I guess those would be my priorities in trying to plan out my future life-path.  However,  at the same time, I can’t help but feel that its time to pay the piper.  One can’t continue to have fun forever, can one?  Someone convince me I can.

Herein lies my current dilemma.  Whether to re-enter the rat-race, as a city mouse, or whether to country mouse it up (sorry — too many animated mouse movies lately).  Should I attempt to re-join society (defined as “Western professional society”), by working for someone else (most likely an increasingly-evilly perceived multinational), padding my resume further, and generally starting to accumulate wealth and pay off debt (at least that’s the plan), or should I follow my natural inclination and take educated risks to further my personal career-goals (such as attempting to start one of the many daydreamed business ideas I’ve come up with).  I am a natural serial entrepreneur.  I just haven’t done it yet, and I feel like I need to start sooner rather than later.  Even failures are a learning experience and I love failing… I mean learning.

So lets put these choices forward more coherently, ‘coz I’ve been thinking about them a lot.

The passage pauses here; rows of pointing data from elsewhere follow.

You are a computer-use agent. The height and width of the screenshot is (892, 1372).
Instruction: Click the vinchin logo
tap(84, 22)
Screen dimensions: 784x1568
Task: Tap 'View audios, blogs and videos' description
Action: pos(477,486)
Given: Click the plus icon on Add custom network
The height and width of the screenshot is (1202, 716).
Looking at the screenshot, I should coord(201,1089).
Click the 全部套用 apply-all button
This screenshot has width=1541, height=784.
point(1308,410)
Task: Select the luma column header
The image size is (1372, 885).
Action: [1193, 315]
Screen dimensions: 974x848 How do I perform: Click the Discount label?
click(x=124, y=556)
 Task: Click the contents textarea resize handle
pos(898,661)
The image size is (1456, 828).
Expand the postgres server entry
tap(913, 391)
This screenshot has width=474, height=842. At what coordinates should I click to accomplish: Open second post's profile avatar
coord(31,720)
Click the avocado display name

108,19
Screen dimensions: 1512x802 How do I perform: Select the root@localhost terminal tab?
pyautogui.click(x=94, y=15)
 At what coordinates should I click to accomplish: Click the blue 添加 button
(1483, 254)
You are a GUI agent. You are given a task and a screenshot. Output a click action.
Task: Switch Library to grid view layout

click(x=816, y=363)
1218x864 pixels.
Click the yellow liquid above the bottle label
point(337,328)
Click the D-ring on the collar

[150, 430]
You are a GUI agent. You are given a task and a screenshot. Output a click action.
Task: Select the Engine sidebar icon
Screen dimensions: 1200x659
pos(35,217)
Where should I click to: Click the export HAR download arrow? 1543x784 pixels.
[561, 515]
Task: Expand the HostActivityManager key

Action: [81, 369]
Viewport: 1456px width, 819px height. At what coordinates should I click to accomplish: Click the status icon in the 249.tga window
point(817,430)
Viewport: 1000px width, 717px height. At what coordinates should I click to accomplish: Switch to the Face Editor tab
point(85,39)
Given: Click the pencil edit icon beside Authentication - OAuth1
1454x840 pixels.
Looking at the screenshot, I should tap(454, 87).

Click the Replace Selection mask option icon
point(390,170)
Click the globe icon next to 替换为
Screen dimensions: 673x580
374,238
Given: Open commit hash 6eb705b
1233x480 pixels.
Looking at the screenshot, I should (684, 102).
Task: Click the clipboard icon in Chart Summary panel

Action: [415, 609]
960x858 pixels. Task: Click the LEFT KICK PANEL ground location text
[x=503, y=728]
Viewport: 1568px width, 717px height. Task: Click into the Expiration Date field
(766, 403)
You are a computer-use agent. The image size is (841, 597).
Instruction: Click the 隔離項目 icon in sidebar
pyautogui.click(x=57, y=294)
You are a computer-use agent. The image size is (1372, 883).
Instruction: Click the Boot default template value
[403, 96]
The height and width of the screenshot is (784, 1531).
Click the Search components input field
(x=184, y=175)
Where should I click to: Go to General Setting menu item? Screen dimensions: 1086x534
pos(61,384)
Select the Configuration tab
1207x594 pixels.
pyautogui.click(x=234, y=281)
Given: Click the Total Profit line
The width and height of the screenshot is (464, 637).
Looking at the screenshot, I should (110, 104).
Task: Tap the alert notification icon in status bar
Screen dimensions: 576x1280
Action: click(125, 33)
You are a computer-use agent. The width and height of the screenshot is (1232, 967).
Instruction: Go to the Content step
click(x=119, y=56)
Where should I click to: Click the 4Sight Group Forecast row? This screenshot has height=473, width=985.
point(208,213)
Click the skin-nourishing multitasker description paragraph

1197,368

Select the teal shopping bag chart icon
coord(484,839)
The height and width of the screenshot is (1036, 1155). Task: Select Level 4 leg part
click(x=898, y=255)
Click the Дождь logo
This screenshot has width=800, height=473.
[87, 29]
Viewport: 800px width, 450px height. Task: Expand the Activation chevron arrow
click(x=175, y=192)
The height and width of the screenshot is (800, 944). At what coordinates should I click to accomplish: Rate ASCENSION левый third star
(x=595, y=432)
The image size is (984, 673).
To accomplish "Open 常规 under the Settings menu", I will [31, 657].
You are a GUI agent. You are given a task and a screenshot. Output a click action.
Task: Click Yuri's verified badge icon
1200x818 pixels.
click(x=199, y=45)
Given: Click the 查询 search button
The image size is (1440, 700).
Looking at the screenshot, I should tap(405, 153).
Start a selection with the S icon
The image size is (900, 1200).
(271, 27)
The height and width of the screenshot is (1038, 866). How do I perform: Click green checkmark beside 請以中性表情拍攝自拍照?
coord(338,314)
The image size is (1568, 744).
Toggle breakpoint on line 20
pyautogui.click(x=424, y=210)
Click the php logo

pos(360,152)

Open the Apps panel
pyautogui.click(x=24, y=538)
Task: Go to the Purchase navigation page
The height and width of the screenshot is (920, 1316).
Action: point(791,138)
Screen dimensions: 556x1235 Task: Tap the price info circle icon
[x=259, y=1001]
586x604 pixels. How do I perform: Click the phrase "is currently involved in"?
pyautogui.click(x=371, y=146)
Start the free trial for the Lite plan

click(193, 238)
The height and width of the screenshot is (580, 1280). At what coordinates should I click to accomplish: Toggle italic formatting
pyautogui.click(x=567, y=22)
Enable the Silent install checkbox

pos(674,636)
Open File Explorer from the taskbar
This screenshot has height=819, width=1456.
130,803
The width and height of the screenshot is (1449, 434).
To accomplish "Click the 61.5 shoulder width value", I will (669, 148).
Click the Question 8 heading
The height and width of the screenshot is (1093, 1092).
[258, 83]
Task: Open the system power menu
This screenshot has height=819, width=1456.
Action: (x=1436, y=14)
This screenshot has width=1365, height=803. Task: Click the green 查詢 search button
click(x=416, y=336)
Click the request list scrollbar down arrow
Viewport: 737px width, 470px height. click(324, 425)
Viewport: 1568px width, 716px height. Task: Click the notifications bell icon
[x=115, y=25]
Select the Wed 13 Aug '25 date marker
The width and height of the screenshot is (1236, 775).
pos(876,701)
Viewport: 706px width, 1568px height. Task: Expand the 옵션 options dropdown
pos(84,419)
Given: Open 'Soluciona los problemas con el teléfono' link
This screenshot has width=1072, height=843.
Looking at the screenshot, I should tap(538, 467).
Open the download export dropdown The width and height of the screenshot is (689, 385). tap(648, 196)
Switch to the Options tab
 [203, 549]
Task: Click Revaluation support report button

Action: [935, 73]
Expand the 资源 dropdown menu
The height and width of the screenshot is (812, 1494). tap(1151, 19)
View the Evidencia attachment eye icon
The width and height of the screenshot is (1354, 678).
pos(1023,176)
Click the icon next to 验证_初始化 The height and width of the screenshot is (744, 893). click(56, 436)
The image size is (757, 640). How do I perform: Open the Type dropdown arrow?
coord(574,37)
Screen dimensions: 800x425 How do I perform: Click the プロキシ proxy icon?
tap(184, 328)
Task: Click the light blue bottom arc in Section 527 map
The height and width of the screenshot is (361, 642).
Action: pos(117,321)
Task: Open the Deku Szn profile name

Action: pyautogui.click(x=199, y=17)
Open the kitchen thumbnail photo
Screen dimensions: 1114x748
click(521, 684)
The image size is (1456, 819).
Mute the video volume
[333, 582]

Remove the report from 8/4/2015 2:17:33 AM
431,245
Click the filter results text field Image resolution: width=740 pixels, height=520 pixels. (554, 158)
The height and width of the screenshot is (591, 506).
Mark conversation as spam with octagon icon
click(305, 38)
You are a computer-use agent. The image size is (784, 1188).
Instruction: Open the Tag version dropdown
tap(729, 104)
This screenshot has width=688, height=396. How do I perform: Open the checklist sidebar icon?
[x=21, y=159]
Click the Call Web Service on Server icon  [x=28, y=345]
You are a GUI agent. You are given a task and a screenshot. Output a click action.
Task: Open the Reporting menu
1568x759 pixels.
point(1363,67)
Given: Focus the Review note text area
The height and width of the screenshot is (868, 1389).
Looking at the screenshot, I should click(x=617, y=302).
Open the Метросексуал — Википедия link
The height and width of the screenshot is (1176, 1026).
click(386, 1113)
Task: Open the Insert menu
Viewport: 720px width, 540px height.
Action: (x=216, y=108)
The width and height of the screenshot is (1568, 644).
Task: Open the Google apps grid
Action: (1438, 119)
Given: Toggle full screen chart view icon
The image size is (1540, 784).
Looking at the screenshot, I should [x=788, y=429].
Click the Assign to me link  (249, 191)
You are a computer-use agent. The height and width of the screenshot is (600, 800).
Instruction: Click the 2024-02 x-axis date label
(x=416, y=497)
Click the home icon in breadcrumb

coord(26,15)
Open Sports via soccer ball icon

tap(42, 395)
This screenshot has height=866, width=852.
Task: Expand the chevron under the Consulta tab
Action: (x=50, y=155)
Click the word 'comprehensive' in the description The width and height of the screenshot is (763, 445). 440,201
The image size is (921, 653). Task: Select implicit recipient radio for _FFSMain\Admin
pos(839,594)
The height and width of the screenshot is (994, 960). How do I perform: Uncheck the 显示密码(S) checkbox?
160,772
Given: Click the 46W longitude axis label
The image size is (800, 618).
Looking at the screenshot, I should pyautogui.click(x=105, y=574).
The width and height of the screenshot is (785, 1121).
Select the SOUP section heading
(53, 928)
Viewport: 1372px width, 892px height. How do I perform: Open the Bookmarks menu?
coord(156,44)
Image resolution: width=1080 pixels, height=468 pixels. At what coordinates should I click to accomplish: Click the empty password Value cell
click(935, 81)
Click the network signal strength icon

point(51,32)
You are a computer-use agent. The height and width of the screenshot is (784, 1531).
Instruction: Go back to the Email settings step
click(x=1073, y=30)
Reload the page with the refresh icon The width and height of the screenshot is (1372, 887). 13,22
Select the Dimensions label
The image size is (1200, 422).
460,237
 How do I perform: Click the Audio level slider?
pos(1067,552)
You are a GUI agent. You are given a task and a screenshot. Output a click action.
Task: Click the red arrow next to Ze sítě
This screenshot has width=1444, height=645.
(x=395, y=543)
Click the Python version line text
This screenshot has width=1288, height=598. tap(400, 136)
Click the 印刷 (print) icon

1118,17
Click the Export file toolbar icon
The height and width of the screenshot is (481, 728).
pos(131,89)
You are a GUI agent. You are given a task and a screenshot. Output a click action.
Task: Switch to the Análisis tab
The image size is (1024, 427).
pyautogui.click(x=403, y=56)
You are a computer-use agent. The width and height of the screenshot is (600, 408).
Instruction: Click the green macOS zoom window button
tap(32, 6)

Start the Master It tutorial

  1. Stay in DC: Try to put together a career in the government, specifically in the State Department, which is really where I belong.  So, the long-term in this plan is traveling and making my own schedule, although the short-term involves staying here.  I like the glamor associated with being a State Department employee, although in real life its probably not very glamorous at all, and involves narrowly escaping life-threatening situations (which actually is pretty glamorous!).
  2. Move back to NYC: New York is really where my heart is.  Every time I street-view the city on Google maps, I get heart pangs.  I feel like all my friends there are leaving me behind.  I miss them (even tho I know most of them are paired up, and things’d never be the same), and the assorted hotties I might meet but not hook up with.  What I would do here is more questionable — temp?  Contract?  The city’s economy isn’t what it once was.  But neither can I allow the city to leave me behind.  I must remain “cool” well into my late-30s and connected to the only place I’ve ever felt at home in.
  3. Set out for Asia: The scariest of the three, but perhaps the most rewarding.  Yesterday on Fareed Zakaria, they were mentioning that Asia’s economy will be the quickest to rebound.  That sounds like a prime opportunity to get in while the getting is not-so-bad.  Besides, as far as entrepreneurship, I’d have the most chance at success leveraging my knowledge of the society there, as well as my connections.  But the downside is that my resume will suffer.  Risk vs. reward.

So here I am, trying to take a significant step that, right now, seems like it will affect my life in a HUGE way FOREVER.

Forever is a scary word for a Gemini — too much committment involved.